[Pacemaker] Enable remote monitoring

Tue Feb 5 13:07:40 EST 2013

----- Original Message -----
> From: "Andrew Beekhof" <andrew at beekhof.net>
> To: "The Pacemaker cluster resource manager" <pacemaker at oss.clusterlabs.org>
> Sent: Tuesday, February 5, 2013 2:29:11 AM
> Subject: Re: [Pacemaker] Enable remote monitoring
> 
> On Fri, Feb 1, 2013 at 3:37 PM, Gao,Yan <ygao at suse.com> wrote:
> > Hi Andrew,
> >
> > On 01/31/13 14:35, Andrew Beekhof wrote:
> >>
> >> On 24/01/2013, at 3:36 AM, David Vossel <dvossel at redhat.com>
> >> wrote:
> >>
> >>>
> >>>
> >>> ----- Original Message -----
> >>>> From: "Yan Gao" <ygao at suse.com>
> >>>> To: pacemaker at oss.clusterlabs.org
> >>>> Sent: Monday, January 21, 2013 11:28:40 PM
> >>>> Subject: Re: [Pacemaker] Enable remote monitoring
> >>>>
> >>>> Hi,
> >>>> Here's the code for supporting nagios plugins in lrmd:
> >>>>
> >>>> https://github.com/gao-yan/pacemaker/commits/nagios
> >>>>
> >>>> A new resource class "nagios" is introduced.
> >>>>
> >>>> Actions:
> >>>>
> >>>> - probe: A resource defined for a resource container is not
> >>>> probed.
> >>>> (We
> >>>> can also add a condition in pengine to just avoid probing a
> >>>> nagios
> >>>> class
> >>>> resource.)
> >>>
> >>> Yeah, I think the pengine should know to never probe a nagios
> >>> script regardless if it is involved in a container or not.
> >>>
> >>>> - start: Invokes the nagios plugin with specified parameters
> >>>> (Maps
> >>>> the
> >>>> instance attributes to the long options of the nagios plugin).
> >>>> If it
> >>>> returns non-OK, re-invokes it after some delay (delay =
> >>>> start_timeout
> >>>> /
> >>>> 10),  until it returns OK or exceeds the start timeout.
> >>>
> >>> I made a comment about this on the patch.  Shouldn't the
> >>> cmd->timeout value be updated each time it is re-scheduled to
> >>> account for time already spent?
> >>>
> >>>>
> >>>> - monitor: Recurring invocation to the nagios plugin with
> >>>> specified
> >>>> parameters.
> >>>>
> >>>> - stop: Nothing special is done.
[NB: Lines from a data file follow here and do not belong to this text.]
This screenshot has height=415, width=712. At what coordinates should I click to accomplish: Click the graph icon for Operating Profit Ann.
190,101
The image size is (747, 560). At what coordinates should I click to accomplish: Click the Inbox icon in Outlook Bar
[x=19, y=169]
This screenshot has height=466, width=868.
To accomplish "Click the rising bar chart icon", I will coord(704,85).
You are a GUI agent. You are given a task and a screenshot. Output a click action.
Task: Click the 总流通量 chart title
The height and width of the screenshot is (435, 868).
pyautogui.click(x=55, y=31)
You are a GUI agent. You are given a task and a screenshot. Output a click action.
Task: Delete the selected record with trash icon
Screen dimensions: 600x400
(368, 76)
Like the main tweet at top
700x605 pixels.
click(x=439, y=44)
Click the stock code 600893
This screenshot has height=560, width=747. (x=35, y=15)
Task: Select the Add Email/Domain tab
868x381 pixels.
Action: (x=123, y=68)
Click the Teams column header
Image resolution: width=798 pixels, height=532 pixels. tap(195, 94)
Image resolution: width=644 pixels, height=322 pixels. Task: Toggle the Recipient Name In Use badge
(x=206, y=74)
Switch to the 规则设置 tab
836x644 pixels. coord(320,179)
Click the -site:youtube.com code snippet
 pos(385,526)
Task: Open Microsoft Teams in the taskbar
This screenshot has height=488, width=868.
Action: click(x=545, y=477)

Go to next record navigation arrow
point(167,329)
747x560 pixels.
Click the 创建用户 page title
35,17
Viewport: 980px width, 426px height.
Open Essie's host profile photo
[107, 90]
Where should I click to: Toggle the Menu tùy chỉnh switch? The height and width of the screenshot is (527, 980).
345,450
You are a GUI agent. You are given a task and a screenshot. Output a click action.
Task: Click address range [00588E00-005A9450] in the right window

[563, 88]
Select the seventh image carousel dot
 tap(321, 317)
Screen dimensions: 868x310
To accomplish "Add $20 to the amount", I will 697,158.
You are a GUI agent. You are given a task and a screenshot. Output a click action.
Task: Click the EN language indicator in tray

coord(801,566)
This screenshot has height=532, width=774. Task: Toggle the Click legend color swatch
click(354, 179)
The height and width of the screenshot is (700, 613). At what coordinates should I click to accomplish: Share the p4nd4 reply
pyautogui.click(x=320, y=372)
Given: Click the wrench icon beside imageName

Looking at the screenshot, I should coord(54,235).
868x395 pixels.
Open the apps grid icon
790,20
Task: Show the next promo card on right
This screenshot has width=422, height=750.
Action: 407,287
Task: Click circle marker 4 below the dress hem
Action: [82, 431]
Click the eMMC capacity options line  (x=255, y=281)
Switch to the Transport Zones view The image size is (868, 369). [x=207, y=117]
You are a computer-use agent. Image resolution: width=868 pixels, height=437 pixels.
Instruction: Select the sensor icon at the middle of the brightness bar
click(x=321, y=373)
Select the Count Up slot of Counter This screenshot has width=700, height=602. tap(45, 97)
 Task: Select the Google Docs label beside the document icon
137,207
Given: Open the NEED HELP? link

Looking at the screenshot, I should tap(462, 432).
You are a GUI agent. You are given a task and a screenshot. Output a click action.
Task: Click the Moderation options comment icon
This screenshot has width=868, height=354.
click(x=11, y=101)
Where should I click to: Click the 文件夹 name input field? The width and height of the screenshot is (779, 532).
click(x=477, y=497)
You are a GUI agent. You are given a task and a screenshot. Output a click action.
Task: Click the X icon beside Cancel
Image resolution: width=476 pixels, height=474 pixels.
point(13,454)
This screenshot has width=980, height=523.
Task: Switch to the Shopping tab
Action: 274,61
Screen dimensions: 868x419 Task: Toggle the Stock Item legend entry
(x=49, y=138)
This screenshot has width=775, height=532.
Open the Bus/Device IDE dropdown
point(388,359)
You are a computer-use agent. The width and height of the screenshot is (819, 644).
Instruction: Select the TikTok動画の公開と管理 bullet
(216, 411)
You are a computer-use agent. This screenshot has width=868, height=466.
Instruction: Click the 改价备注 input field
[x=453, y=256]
The recurring monitor is
> >>>> canceled
> >>>> anyway.
> >>>>
> >>>> - metadata: Reads the corresponding metadata from a xml file in
> >>>> NAGIOS_METADATA_DIR.
> >>>>
> >>>> (As we know nagios plugins don't support metadata. The current
> >>>> plan
> >>>> is
> >>>> to generate the corresponding metadata according to the help of
> >>>> the
> >>>> plugins, and put them into NAGIOS_METADATA_DIR for use -- Dejan
> >>>> already
> >>>> has progress on this. Thank, Dejan!)
> >>>>
> >>>>
> >>>> For nagios plugins, the exit code are:
> >>>>
> >>>> STATE_OK        = 0,
> >>>> STATE_WARNING   = 1,
> >>>> STATE_CRITICAL  = 2,
> >>>> STATE_UNKNOWN   = 3,
> >>>> STATE_DEPENDENT = 4,
> >>>>
> >>>> AFAICS, STATE_OK should map to PCMK_EXECRA_OK, and the others
> >>>> should
> >>>> all
> >>>> belong to PCMK_EXECRA_UNKNOWN_ERROR. Well, apparently, there's
> >>>> no
> >>>> code
> >>>> to express "NOT_RUNNING" in nagios plugins. I think it should be
> >>>> fine,
> >>>> since there's no probe.
> >>>>
> >>>> Any suggestions are appreciated!
> >>>
> >>> This mostly looks like what I expected.  I'm letting the whole
> >>> re-scheduling of the start operation roll around in my head a
> >>> bit.  It almost seems like that functionality belongs in the
> >>> service library...  retry executing this action until either the
> >>> timeout is hit or some target return code is encountered.  Any
> >>> thoughts on that?
> >>
> >> Who the what now?
> >> Why do start ops need to be rescheduled?
> > It's very likely that the "start" of the container returns before
> > the
> > services inside are started. Abusing start-delay is not preferred.
> > The
> > idea is, in the start operation of the nagios resource, repeatedly
> > monitoring the service until it returns OK or exceeds the start
> > timeout.
> 
> I thought both stop and start were a no-op and only monitor did
> anything?
> Did we move on from that (I can see why we might, my memory is just a
> little hazy on the subject)?

Start is the first monitor.  This gives us the distinction between start fail (never worked) and monitor fail (something went wrong afterwards).

-- Vossel